Okullardaki olaylar çok sıradan ve herkesin karşılaşabileceği durumlar. Mesela benim ilköğretim ve lise hayatım berbattı. Şu an kaç yaşındasınız? Benim durumuma benziyor. Açıkçası ilgilenme sebebim de bu yüzden. Duygusal veya hassas yapınız, geçmişte yaşadığınız olayları travmatik bir şekilde yaşamınıza yansıtmış. Benzer olaylar sonrasında ve dışarda da devam edince düşünmeye ve anlamlandırmaya (kurmaya) başlamışsınız.
Birde yanlış duymalar olabilir. Mesela verdiğiniz ''Sen malsın'' örneğinde yanlış duymuşsunuzdur. Sonra aynı kişi sizi övünce doğrusunu (sizin hakkınızdaki asıl düşüncelerini) duymuşsunuzdur.
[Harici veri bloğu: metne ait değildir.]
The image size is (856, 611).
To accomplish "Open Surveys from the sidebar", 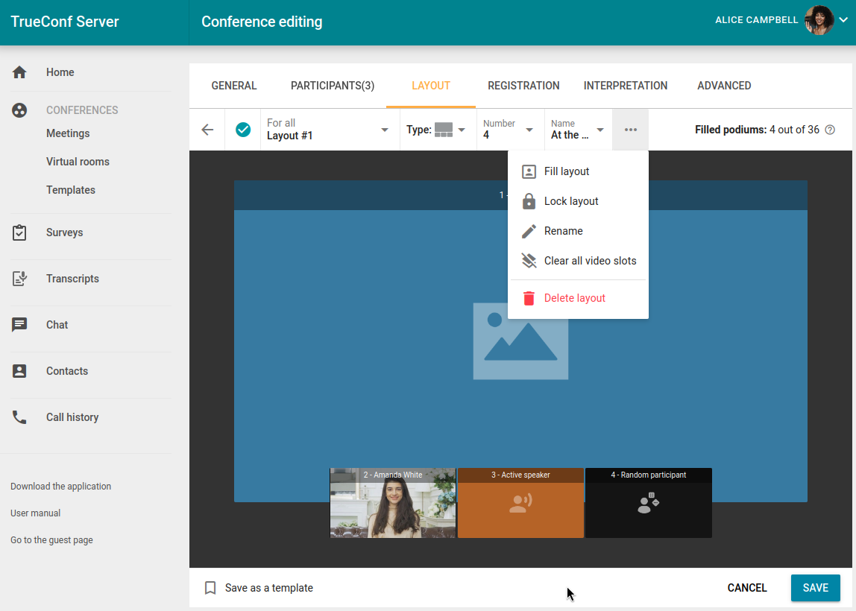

Abla örneğinde, dünya'da 9 milyar insan var. Hepsi temelde aynı olsa da, ayrıntılarda ayrışıyor. Bahsettiğiniz abla ve kardeşi de bunlardan birileri. O insanları ben bilemem, nasıl bir yapıdalar, nasıl birer kişilikleri var, bilemem. Ama bahsettiğiniz örneğe göre dengesizliğin marjinalliğinde bir örnek sadece, uç gibi, ama toplumda çokta olabilir, bu tür konularda anlamlandırmak yerine daha sığ (yüzeysel) yaklaşabilirsiniz. Yoksa zaten insan her şeyi anlamlandırmaya çalışsa işin içinden çıkamaz ve sürekli bocalar durur. Bunun yerine birbirini izleyen olaylar sırasında ilişki (bağlantı) kurmadan ve diğer insanların kendimizden farklı başka insanlar olduğunu bilerek bakarsak olaylara eğer, bu bizi hakkınızda ve zaman zaman kendimde düşündüğüm hastalıktan kurtarabilir. Aksi halde git gide hastalaşırız ve bu bizi psikiyatrik yardıma kadar itebilir ve ilaçlı tedavi yaşamınızı daha da olumsuz etkileyebilir. Belki ufak çapta düzelme de yaşanabilir, ama genel mana da hedeflerinizden ve sağlığınızdan uzaklaşadabilirsiniz.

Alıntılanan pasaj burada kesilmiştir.